Problem statement. Set down exactly the lines below, starting at the one that contains "This screenshot has width=600, height=400." and ending at the one that contains "Screen dimensions: 1280x540", with both of those lines included and nothing else.

Information provided.

----------

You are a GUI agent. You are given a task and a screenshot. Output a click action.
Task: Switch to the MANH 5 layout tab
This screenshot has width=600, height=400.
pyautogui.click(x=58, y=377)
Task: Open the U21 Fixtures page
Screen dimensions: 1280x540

----------

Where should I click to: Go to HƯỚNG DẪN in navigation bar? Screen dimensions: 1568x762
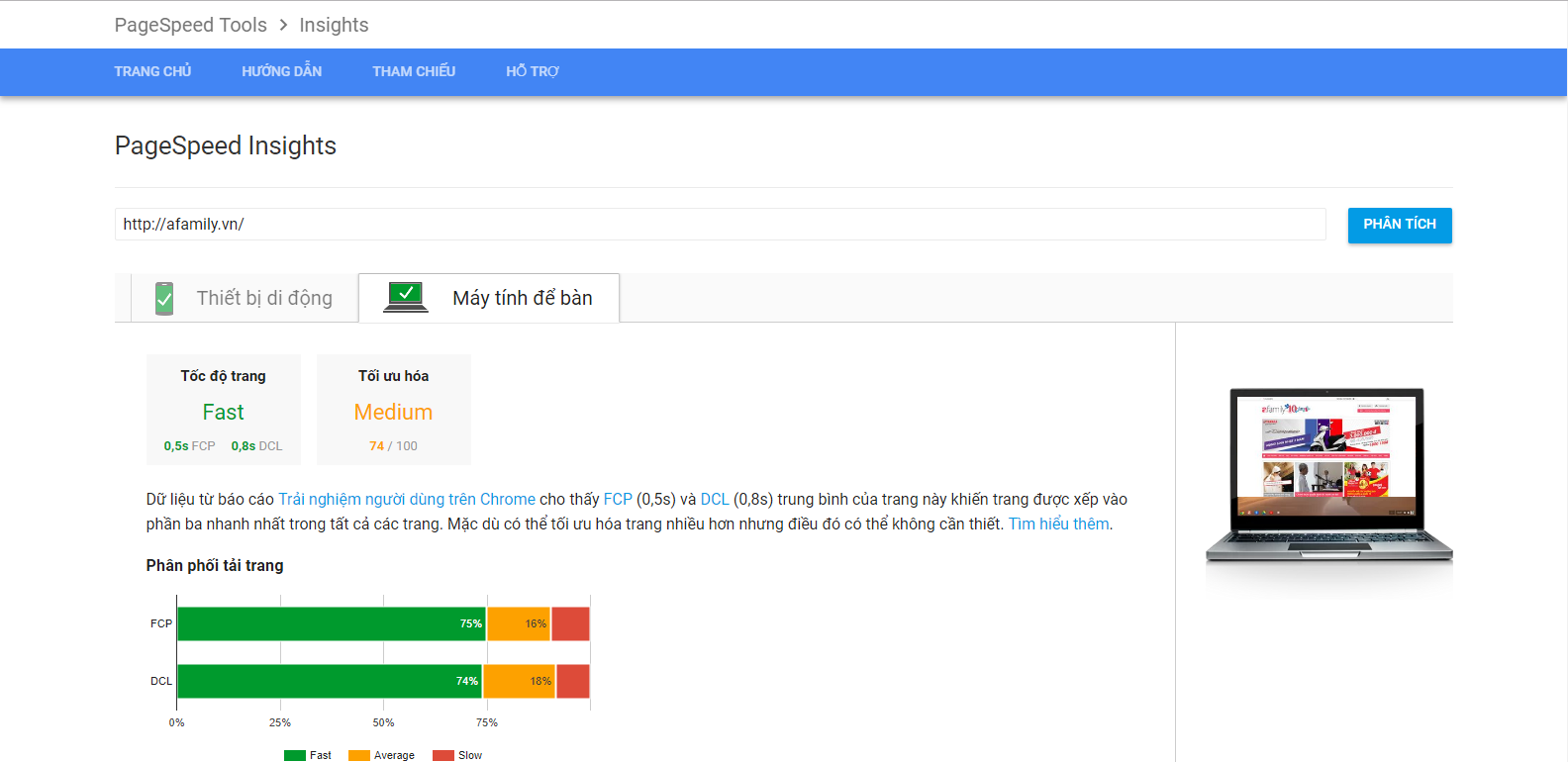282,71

----------

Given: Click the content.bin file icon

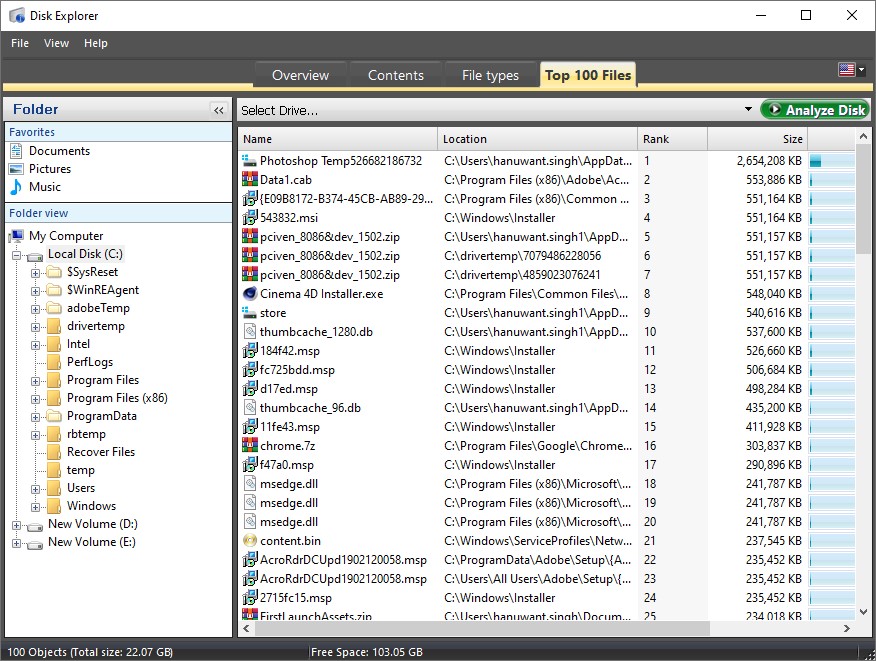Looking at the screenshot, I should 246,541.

----------

Finished task.
This screenshot has width=600, height=400.
pyautogui.click(x=58, y=377)
Task: Open the U21 Fixtures page
Screen dimensions: 1280x540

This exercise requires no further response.